Everything's Fine, Cecilia Rabess
You know how people have been interpreting making Oppenheimer as glorifying the bomb (they have, don't look it up)? A similarly weird thing happened with this book when it came out. The story follows a young Black woman working in finance who falls in love with her co-worker, a young white man working in finance. The twist? He's a republican!
The response on TikTok and Goodreads from many people who read books for a living was to call out the author for being racist (I don't want to have to point out that this is a debut from a young Black author but I'm going to anyway) and romanticising republicans in an enemies-to-lovers romance. Except it isn't an enemies to lover romance. It's just a really good book that explores its very appealing premise very well. Anyway, don't listen to those people and do read this book because it's funny and smart.

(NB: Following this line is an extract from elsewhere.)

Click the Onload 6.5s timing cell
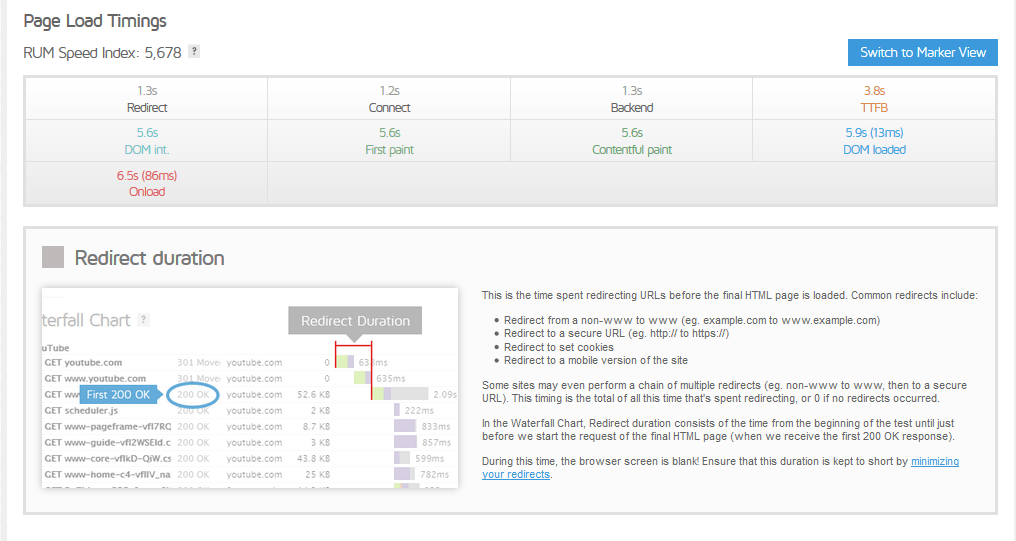Screen dimensions: 1016x541 147,183

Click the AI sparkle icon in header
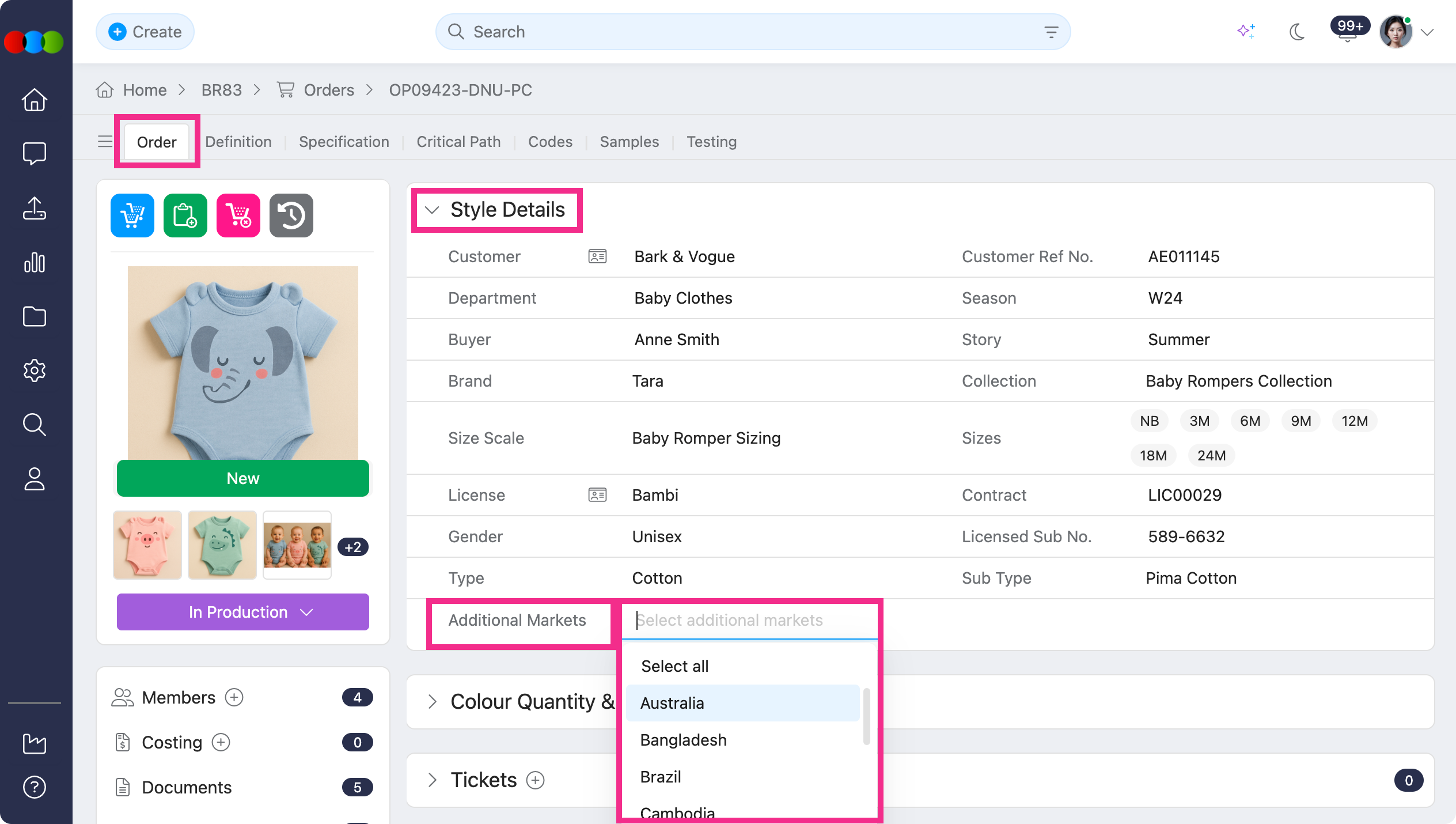1246,32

The Rachel Incident, Caroline O'Donoghue
I'm a big fan of Caroline's novels and her podcast (I was on it talking about Josie and the Pussycats!) but this is my favourite book of hers so far. The story follows Rachel and her best friend James as they navigate post-University life in Cork City at the height of indie sleaze (although we didn't call it that back then). There's affairs with college professors, damp on the walls, big dreams and cheap booze. I read it in two sittings and loved every page of it.
Reach for the Stars, Micheal Cragg
Niall and I had Micheal on the podcast recently to talk about this oral history of British and Irish pop in the 2000s and he was a great guest (listen here). You can probably hear in the episode that I'm quite giddy to be talking to him about this book, which is absolutely packed full of incredible anecdotes and stories about everything from The Spice Girls gatecrashing label meetings and being incredibly annoying to the audition process for 5ive. It's also kind of incredible just how influencial Simon Cowell was on the industry even before pop stars, and how many times he got it very wrong. This is a delicious read for pop culture, music and gossip fans.